Hacker News new | ask | show | jobs
by pshirshov 17 days ago
A very long post about a simple and very obvious idea with many different implementations.

The three main problems are 1) API usage is deadly expensive 2) Claude is about to make all automation very expensive 3) all the flows where a model has the initiative are strictly biased towards unwarranted stops (checkpointing).

Also, I won't call that "backpressure", there is no producer-consumer disbalance or something similar. From what I can see, the author just proposes a structured feedback loop. That's a discussion about organizational principles for system which consist of multiple unreliable but very complex components and this "backpressure" is just one of the aspects. Personally I find the viable system model framework productive as both a mental model and literal implementation guideline.

Lesser problem is that agent SDKs are bad and building a custom harness is hard.

5 comments

To stop agents from pausing for checkpointing, you can have a deterministic outer loop that re-runs until a stop condition is met.

I think teams need to be able to write nested workflows that transition between code-led and agent-led, with either supporting human-in-the-loop checkpoints.

Been iterating on what this should look like at our startup (https://www.amika.dev/). Model labs are also improving capabilities here, such as Codex's `/goal` and Claude Code's dynamic workflows[1]

The points about API usage cost still stand, but model intelligence is getting cheaper every month! No need to use the frontier model for every part of the work.

[1]: https://code.claude.com/docs/en/workflows

It's hard to get that outer loop done, especially considering that Claude doesn't let you automate the harness anymore (it gets prohibitively expensive). Same for gemini. The only option is Codex.

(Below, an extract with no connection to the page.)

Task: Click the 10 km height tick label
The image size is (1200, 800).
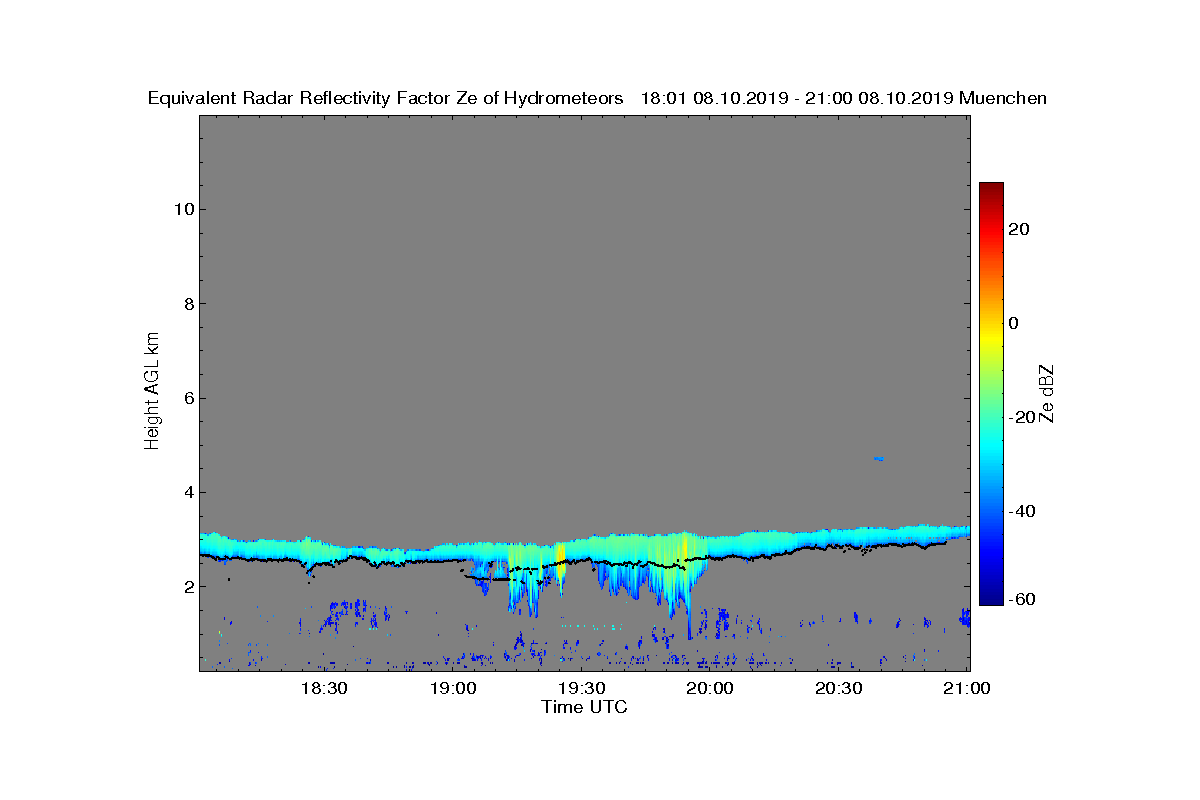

/goal is a dynamic workflow itself, from what I know. Dynamic workflows do not hold the initiative (and can't use any libraries or I/O).

Dynamic workflows do not prevent checkpointing.

I don't see the actual point of your startup, it's a cheap idea - such as most LLM startups out there.

I don't see how models are getting cheaper - I clearly see the opposite trend.

Claude Code's dynamic workflows are AI-generated JavaScript, so unlike `/goal` they can in theory import libraries and perform I/O (not sure that they can currently).

On checkpointing: I explained myself poorly. You're right that using higher level workflows doesn't turn off checkpointing. One can simply make harnesses non-interactive, but that can make models lose coherence over long tasks (because they can't ask for feedback). A higher level coordinator (/goal, CC dynamic workflows) is designed to provide this feedback without human intervention.

On price: older models keep getting cheaper, and most tasks don't need frontier capability. (I'm ignoring the part about subscription subsidies right now, and just talking about API price for tokens)

On my startup Amika: we run programmable cloud computers for agents, plus the workflow systems to guide them. We let people run any agent (Codex, Claude, etc.), prompt it from anywhere (Slack, web, CLI + SSH, API). It's like devboxes for humans + agents, with guardrails[1] to deterministically ensure things about the changes coding agents make (ie don't let agent modify module boundaries, require every DB query carry a multi-tenant org ID filter).

Maybe our website is bad at explaining it, in which case I appreciate any feedback!

[1]: https://docs.amika.dev/guides/code-annotations

> all the flows where a model has the initiative are strictly biased towards unwarranted stops

Can you elaborate on what you think causes such a bias? My experience is that Qwen3.6, Claude Sonnet 4.6 and Opus 4.6/4.7 will work as far as they can given direction and a way to test their work. My so-far limited experience with Opus 4.8 is that it does stop somewhat earlier for feedback, but in places where I am glad it is checking assumptions or where I agree with it identifying a change in scope (for example, where the following work deserves a separate commit or merge request). I would call those justified stops rather than unwarranted.

Ask Claude! It will quote its constitution aka soulfile. It says the constitution instructs it to perform regular checkpointing no matter what.
You can still do backpressure and auto review workflows all you want on your CC subscription. You just have to start the task using the Claude interactive CLI, and implement your multi-agent backpressure mechanisms using Claude Code's native Subagent system with skills that tell the model to trigger them (for any subagents you want to be Claude models).
The problem is not "backpressure", that's just one of the tools and there are different approaches with the same effect.

You can't express orchestration in terms of "backpressure" only, I think.

Implement-Review-Repeat loop does not involve backpressure in the strict meaning of the term.

> 2) Claude is about to make all automation very expensive

Wait, what happened here??

They will charge use of -p and agent SDK at API rates since 14 June. So, x20..x50 price increase.